(Entries drawn from a collection)
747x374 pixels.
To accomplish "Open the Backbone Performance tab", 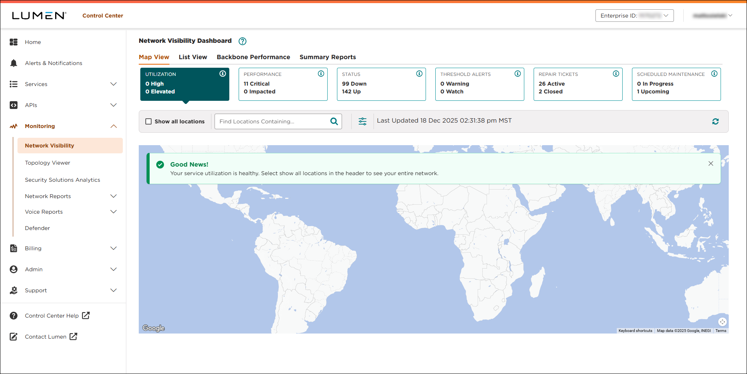I will pos(253,57).
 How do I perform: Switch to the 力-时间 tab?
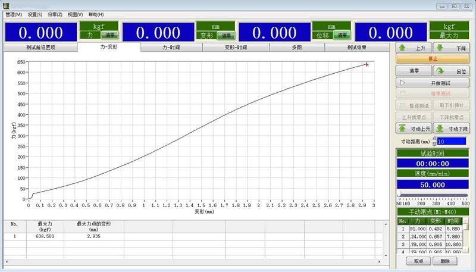(x=171, y=47)
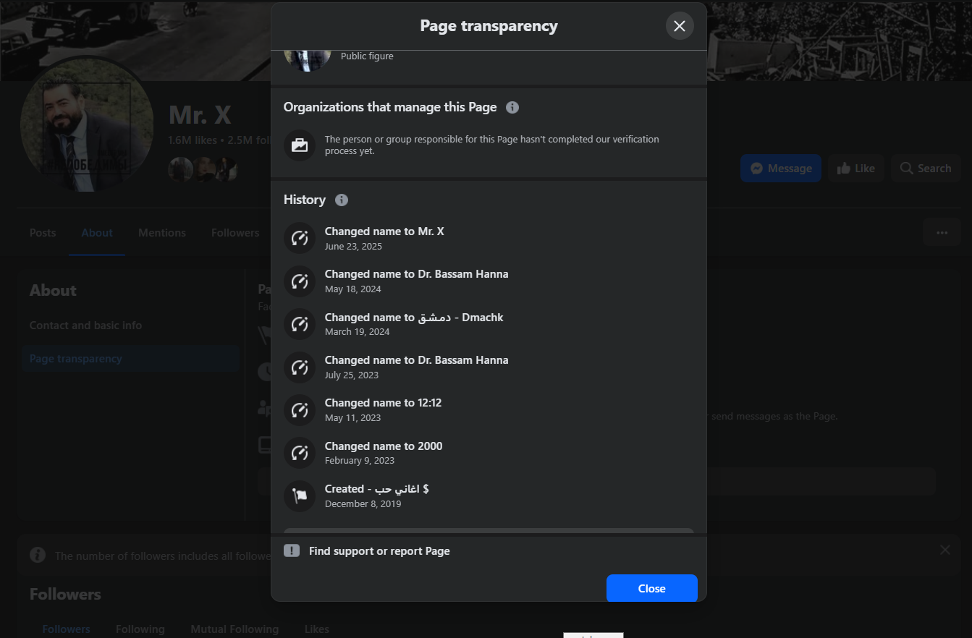Click the flag icon next to Created entry
Viewport: 972px width, 638px height.
coord(300,495)
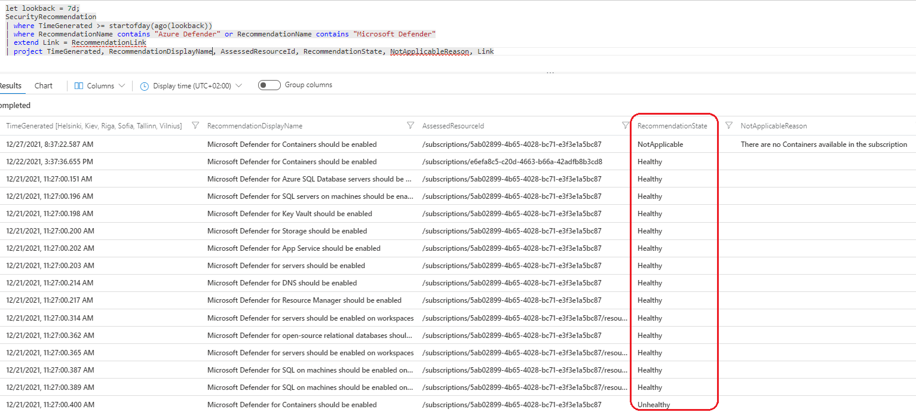Click the RecommendationState column header

(672, 126)
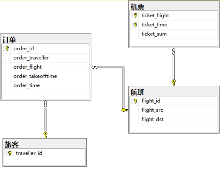Select the key icon next to traveller_id
The image size is (224, 175).
[x=10, y=153]
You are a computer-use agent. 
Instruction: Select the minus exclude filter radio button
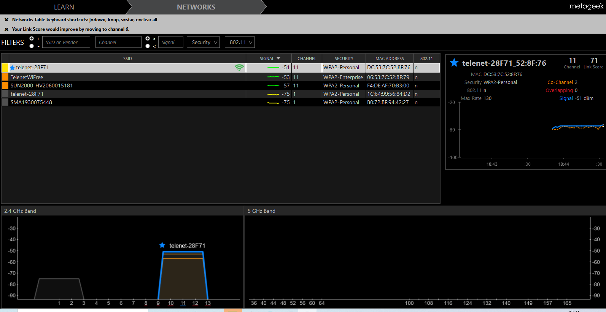[x=32, y=46]
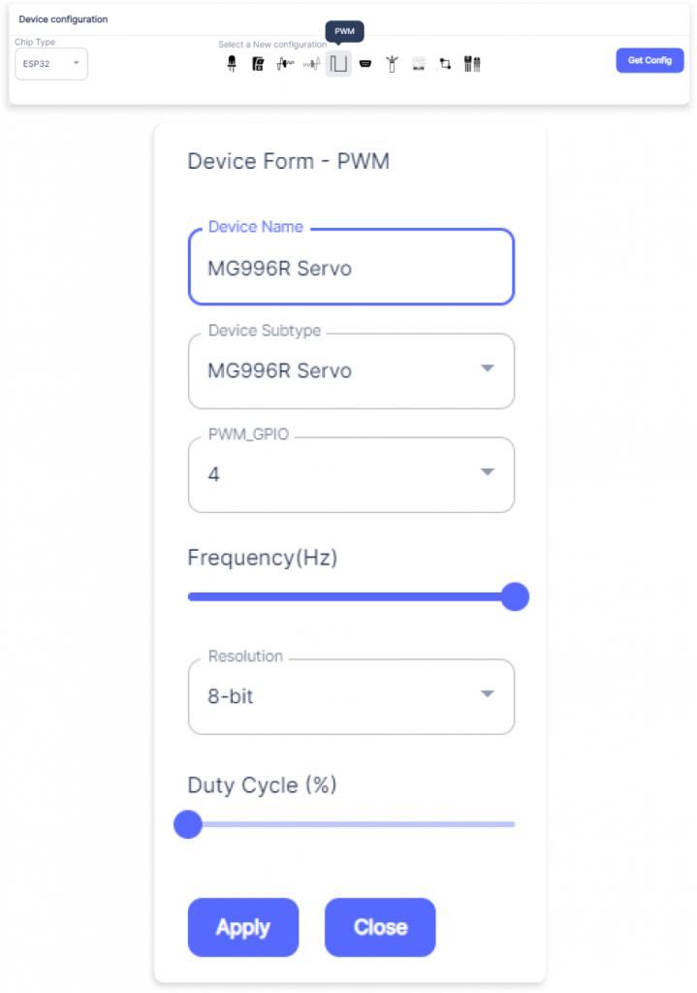Select the LED configuration icon

[x=231, y=64]
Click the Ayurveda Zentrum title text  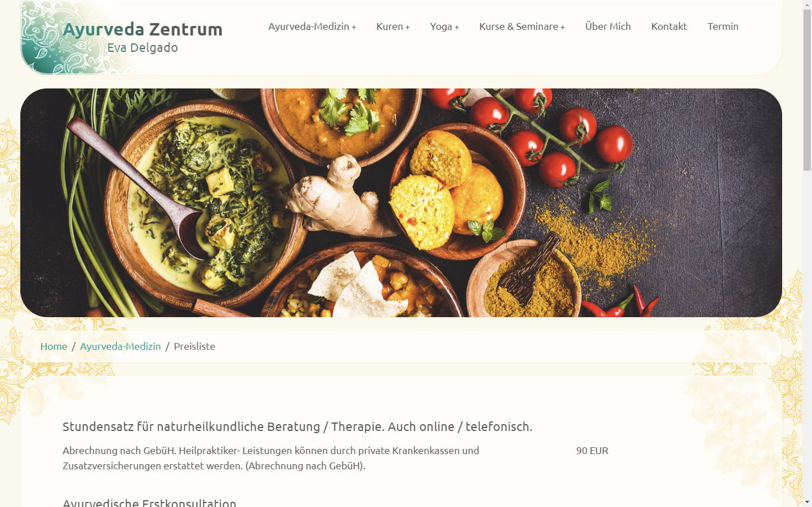click(x=143, y=29)
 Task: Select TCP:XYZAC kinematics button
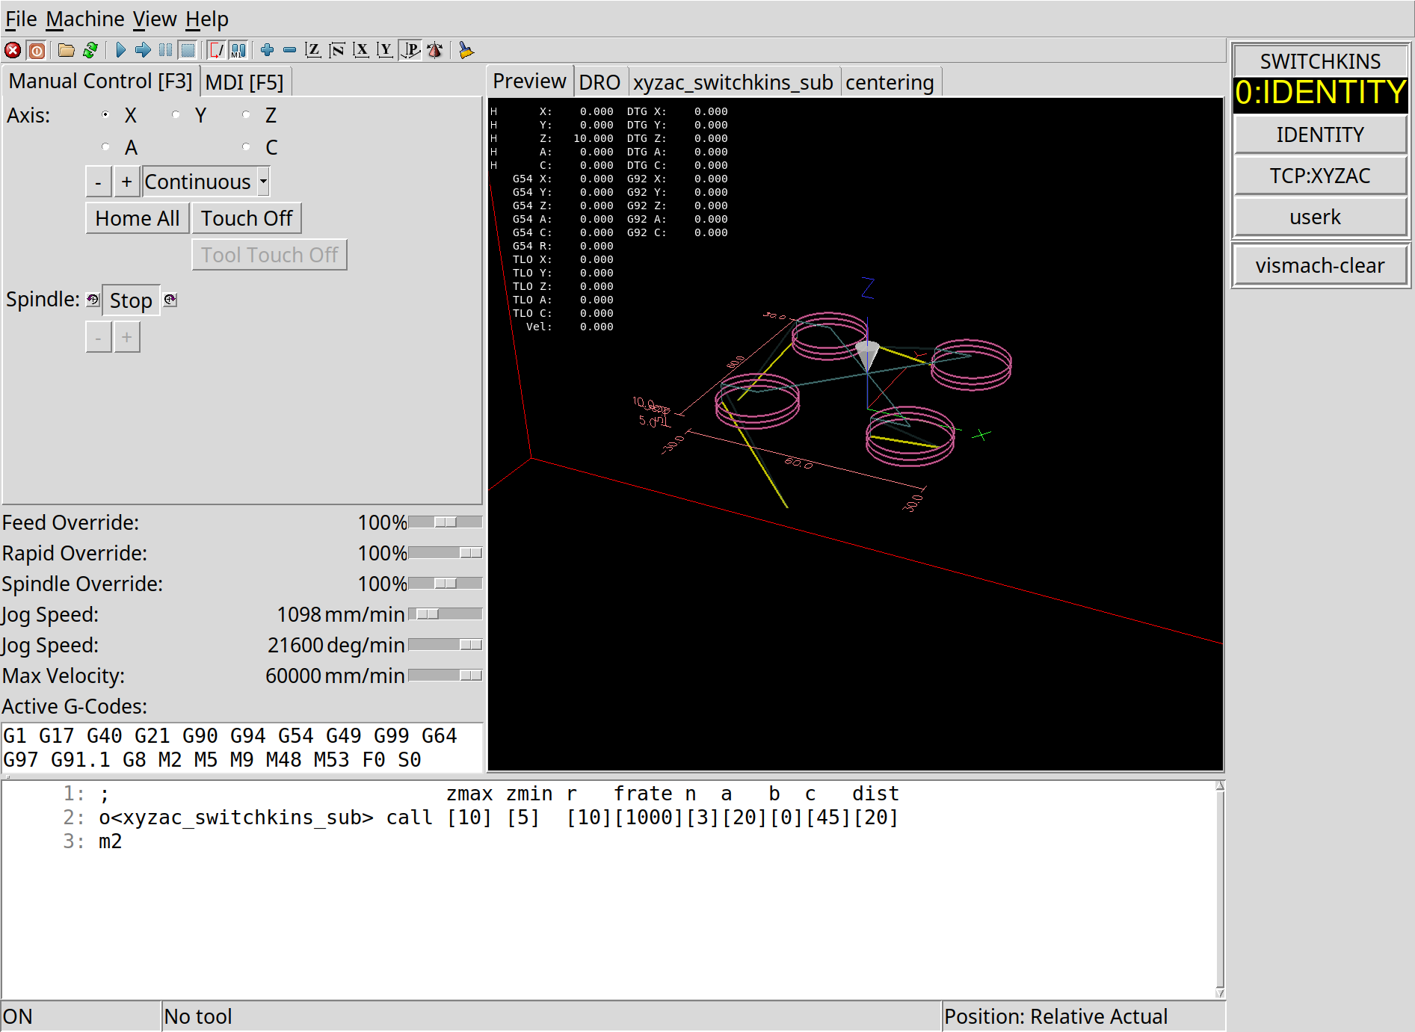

**Exercise details**
Report every line of the data that contains the string "button", copying each matching line in full. Treat uppercase and lowercase letters as different.

**Output below**
Instruction: Select the minus exclude filter radio button
 Task: Select TCP:XYZAC kinematics button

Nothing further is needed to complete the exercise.